**WHAT YOU ARE ASKED TO DO:** Without including the pictures, copy each line below exactly as it reads.

**LISTED RECORDS:**
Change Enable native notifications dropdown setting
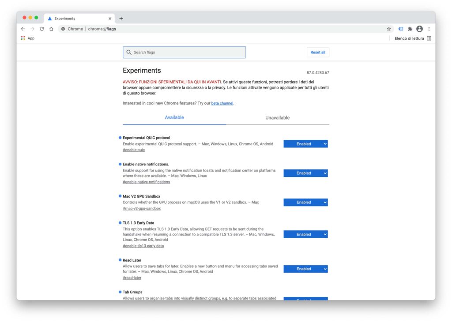This screenshot has height=322, width=452. [x=305, y=173]
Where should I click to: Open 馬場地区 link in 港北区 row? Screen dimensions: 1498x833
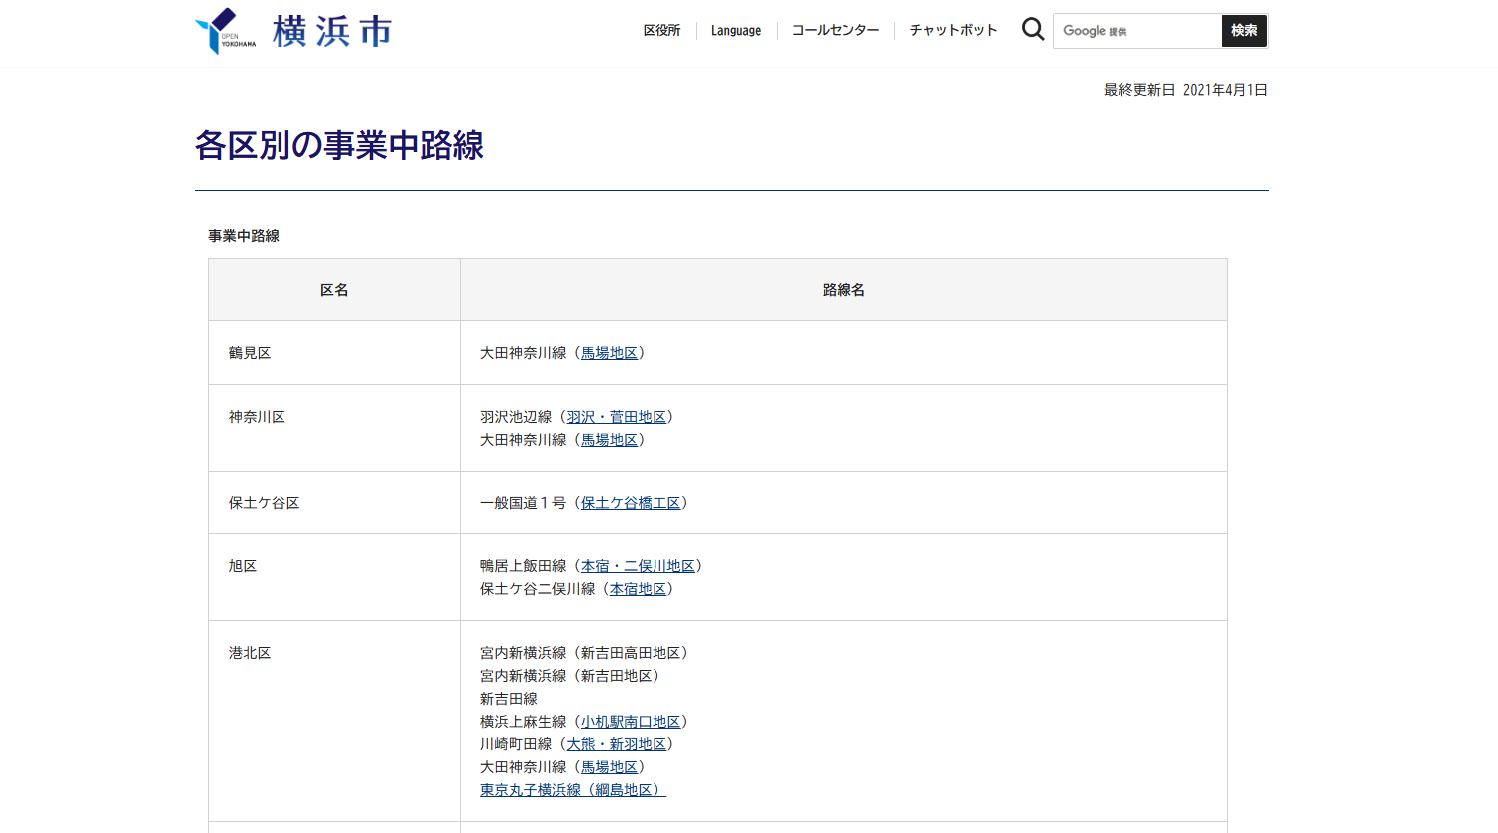(x=609, y=767)
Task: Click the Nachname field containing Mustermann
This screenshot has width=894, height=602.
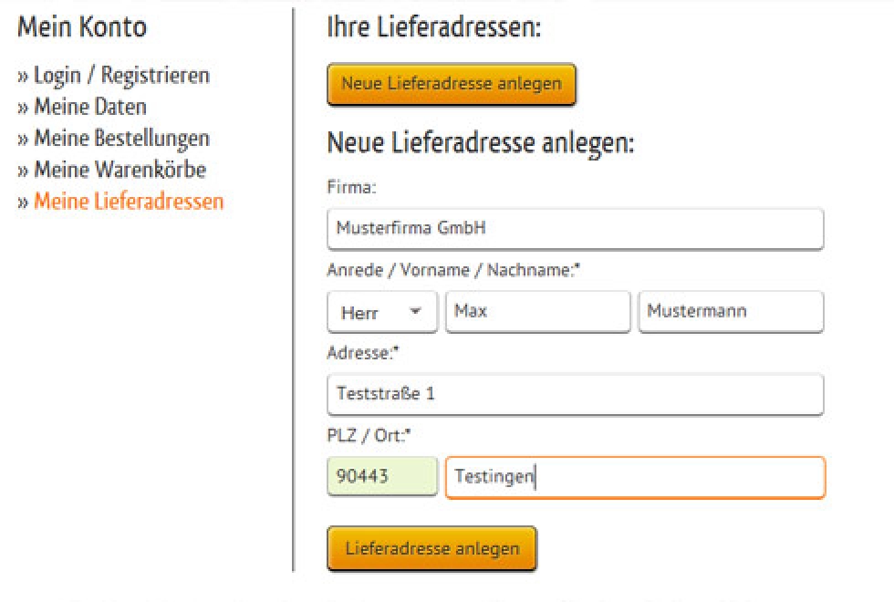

**SOLUTION BELOW:**
Change Enable native notifications dropdown setting
This screenshot has height=322, width=452. [x=305, y=173]
Where should I click to: Open 馬場地区 link in 港北区 row? Screen dimensions: 1498x833
(x=609, y=767)
Task: Click the Nachname field containing Mustermann
This screenshot has width=894, height=602.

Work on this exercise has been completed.